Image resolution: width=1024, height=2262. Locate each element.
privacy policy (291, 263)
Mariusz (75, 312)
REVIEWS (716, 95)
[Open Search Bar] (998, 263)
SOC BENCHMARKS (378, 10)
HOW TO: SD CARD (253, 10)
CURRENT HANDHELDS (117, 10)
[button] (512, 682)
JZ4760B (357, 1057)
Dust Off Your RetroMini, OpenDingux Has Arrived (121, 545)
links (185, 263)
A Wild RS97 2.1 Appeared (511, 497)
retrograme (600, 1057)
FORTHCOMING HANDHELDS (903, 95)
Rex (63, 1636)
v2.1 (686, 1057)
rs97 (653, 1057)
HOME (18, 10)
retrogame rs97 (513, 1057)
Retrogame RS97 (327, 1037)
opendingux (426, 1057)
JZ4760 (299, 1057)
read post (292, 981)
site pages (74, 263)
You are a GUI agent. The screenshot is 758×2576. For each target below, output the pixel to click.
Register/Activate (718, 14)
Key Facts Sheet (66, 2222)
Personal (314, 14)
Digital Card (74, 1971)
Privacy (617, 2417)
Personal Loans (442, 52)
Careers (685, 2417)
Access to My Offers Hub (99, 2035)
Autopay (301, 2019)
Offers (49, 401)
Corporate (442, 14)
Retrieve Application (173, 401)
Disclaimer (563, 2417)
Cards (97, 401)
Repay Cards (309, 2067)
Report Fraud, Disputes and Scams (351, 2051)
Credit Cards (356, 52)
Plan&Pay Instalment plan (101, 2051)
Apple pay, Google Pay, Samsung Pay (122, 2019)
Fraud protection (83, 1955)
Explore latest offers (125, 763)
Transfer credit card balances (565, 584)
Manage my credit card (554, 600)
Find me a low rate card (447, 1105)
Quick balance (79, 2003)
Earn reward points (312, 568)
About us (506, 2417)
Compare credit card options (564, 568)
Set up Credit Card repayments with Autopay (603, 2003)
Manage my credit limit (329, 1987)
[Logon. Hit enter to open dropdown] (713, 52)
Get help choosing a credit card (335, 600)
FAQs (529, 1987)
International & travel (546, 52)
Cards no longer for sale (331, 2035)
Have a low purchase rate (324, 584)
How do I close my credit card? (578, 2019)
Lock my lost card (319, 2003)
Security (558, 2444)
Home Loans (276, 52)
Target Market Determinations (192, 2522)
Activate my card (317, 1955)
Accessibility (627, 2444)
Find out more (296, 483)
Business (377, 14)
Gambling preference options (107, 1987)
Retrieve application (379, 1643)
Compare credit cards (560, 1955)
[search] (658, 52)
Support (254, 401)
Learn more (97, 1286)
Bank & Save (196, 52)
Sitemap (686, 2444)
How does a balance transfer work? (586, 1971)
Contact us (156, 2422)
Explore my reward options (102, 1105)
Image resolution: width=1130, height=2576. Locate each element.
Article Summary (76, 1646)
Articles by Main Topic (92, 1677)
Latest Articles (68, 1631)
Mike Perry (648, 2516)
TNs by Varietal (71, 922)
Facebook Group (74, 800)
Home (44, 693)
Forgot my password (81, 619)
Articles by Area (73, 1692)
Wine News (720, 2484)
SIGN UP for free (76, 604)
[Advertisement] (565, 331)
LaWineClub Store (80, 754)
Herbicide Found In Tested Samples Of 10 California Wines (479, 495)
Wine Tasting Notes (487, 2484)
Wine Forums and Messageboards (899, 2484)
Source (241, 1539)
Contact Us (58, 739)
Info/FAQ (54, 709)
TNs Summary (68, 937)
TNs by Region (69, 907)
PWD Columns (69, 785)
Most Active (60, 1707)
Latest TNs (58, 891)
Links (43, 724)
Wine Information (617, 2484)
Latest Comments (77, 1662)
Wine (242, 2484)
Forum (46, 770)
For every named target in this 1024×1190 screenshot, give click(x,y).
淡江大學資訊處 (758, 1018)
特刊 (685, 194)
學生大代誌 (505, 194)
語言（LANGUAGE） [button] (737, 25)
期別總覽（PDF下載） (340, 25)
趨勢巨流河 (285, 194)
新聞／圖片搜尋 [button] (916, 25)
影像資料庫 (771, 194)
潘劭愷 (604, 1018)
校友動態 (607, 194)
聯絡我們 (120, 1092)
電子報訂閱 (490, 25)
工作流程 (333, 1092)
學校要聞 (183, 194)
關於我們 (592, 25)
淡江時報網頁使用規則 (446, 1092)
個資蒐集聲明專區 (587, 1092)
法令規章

■ The task ■
Reproduce all of the data above, changing "Latest TNs" to "Latest Tasting Notes" and keeping everything else unchanged.

■ Solution ■
Image resolution: width=1024, height=2262. Locate each element.
privacy policy (291, 263)
Mariusz (75, 312)
REVIEWS (716, 95)
[Open Search Bar] (998, 263)
SOC BENCHMARKS (378, 10)
HOW TO: SD CARD (253, 10)
CURRENT HANDHELDS (117, 10)
[button] (512, 682)
JZ4760B (357, 1057)
Dust Off Your RetroMini, OpenDingux Has Arrived (121, 545)
links (185, 263)
A Wild RS97 2.1 Appeared (511, 497)
retrograme (600, 1057)
FORTHCOMING HANDHELDS (903, 95)
Rex (63, 1636)
v2.1 (686, 1057)
rs97 (653, 1057)
HOME (18, 10)
retrogame rs97 (513, 1057)
Retrogame RS97 (327, 1037)
opendingux (426, 1057)
JZ4760 (299, 1057)
read post (292, 981)
site pages (74, 263)
You are a GUI agent. The screenshot is 758×2576. For each target below, output the pixel to click.
Register/Activate (718, 14)
Key Facts Sheet (66, 2222)
Personal (314, 14)
Digital Card (74, 1971)
Privacy (617, 2417)
Personal Loans (442, 52)
Careers (685, 2417)
Access to My Offers Hub (99, 2035)
Autopay (301, 2019)
Offers (49, 401)
Corporate (442, 14)
Retrieve Application (173, 401)
Disclaimer (563, 2417)
Cards (97, 401)
Repay Cards (309, 2067)
Report Fraud, Disputes and Scams (351, 2051)
Credit Cards (356, 52)
Plan&Pay Instalment plan (101, 2051)
Apple pay, Google Pay, Samsung Pay (122, 2019)
Fraud protection (83, 1955)
Explore latest offers (125, 763)
Transfer credit card balances (565, 584)
Manage my credit card (554, 600)
Find me a low rate card (447, 1105)
Quick balance (79, 2003)
Earn reward points (312, 568)
About us (506, 2417)
Compare credit card options (564, 568)
Set up Credit Card repayments with Autopay (603, 2003)
Manage my credit limit (329, 1987)
[Logon. Hit enter to open dropdown] (713, 52)
Get help choosing a credit card (335, 600)
FAQs (529, 1987)
International & travel (546, 52)
Cards no longer for sale (331, 2035)
Have a low purchase rate (324, 584)
How do I close my credit card? (578, 2019)
Lock my lost card (319, 2003)
Security (558, 2444)
Home Loans (276, 52)
Target Market Determinations (192, 2522)
Activate my card (317, 1955)
Accessibility (627, 2444)
Find out more (296, 483)
Business (377, 14)
Gambling preference options (107, 1987)
Retrieve application (379, 1643)
Compare credit cards (560, 1955)
[search] (658, 52)
Support (254, 401)
Learn more (97, 1286)
Bank & Save (196, 52)
Sitemap (686, 2444)
How does a balance transfer work? (586, 1971)
Contact us (156, 2422)
Explore my reward options (102, 1105)
Image resolution: width=1130, height=2576. Locate each element.
Article Summary (76, 1646)
Articles by Main Topic (92, 1677)
Latest Articles (68, 1631)
Mike Perry (648, 2516)
TNs by Varietal (71, 922)
Facebook Group (74, 800)
Home (44, 693)
Forgot my password (81, 619)
Articles by Area (73, 1692)
Wine News (720, 2484)
SIGN UP for free (76, 604)
[Advertisement] (565, 331)
LaWineClub Store (80, 754)
Herbicide Found In Tested Samples Of 10 California Wines (479, 495)
Wine Tasting Notes (487, 2484)
Wine Forums and Messageboards (899, 2484)
Source (241, 1539)
Contact Us (58, 739)
Info/FAQ (54, 709)
TNs Summary (68, 937)
TNs by Region (69, 907)
PWD Columns (69, 785)
Most Active (60, 1707)
Latest Tasting Notes (58, 891)
Links (43, 724)
Wine Information (617, 2484)
Latest Comments (77, 1662)
Wine (242, 2484)
Forum (46, 770)
For every named target in this 1024×1190 screenshot, give click(x,y).
淡江大學資訊處 (758, 1018)
特刊 (685, 194)
學生大代誌 (505, 194)
語言（LANGUAGE） [button] (737, 25)
期別總覽（PDF下載） (340, 25)
趨勢巨流河 (285, 194)
新聞／圖片搜尋 [button] (916, 25)
影像資料庫 (771, 194)
潘劭愷 (604, 1018)
校友動態 (607, 194)
聯絡我們 (120, 1092)
電子報訂閱 (490, 25)
工作流程 (333, 1092)
學校要聞 (183, 194)
關於我們 (592, 25)
淡江時報網頁使用規則 (446, 1092)
個資蒐集聲明專區 (587, 1092)
法令規章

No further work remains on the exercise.